L’aide médicale à la procréation devrait permettre à des personnes à l’origine d’un projet parental d’être aidées, que le couple soit ou non composé de personnes de sexe différent.

L’infertilité médicale ne devrait pas, en effet, être la seule donnée prise en compte dans l’accès à l’aide médicale à la procréation et ces techniques devraient également être accessibles aux couples souffrant d’infertilité « sociale ».

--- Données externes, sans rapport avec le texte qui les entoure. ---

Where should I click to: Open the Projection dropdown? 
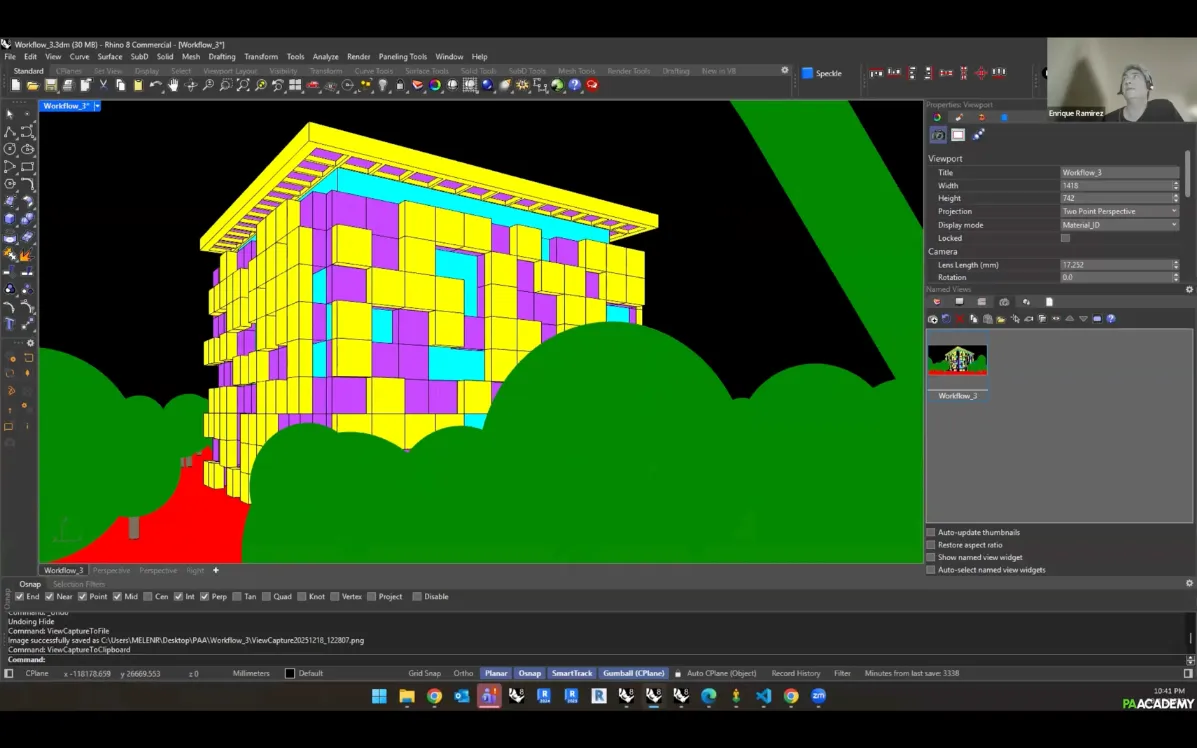[x=1119, y=212]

En effet, chaque année de nombreux couples de femmes se rendent en Belgique, aux Pays-Bas ou en Espagne, où elles ont recours à des techniques d’insémination inaccessibles en France aux couples composés de personnes de même sexe.

La méthode est à ce point devenue populaire que, en Belgique, les cliniques de fertilité ont dû mettre en place différents dispositifs réservés aux couples de femmes françaises. Le corps médical belge exerçant dans ces cliniques en appelle fréquemment au législateur français afin qu’il intervienne dans ce domaine !

S’il était adopté, cet amendement permettrait d’éviter à ces couples de se rendre en Belgique ou aux Pays-Bas pour concevoir ce que l’on appelle des « bébés Thalys », expression malheureuse née des insuffisances du droit français, lequel ne permet pas à ces femmes d’avoir recours en France à l’aide médicale à la procréation.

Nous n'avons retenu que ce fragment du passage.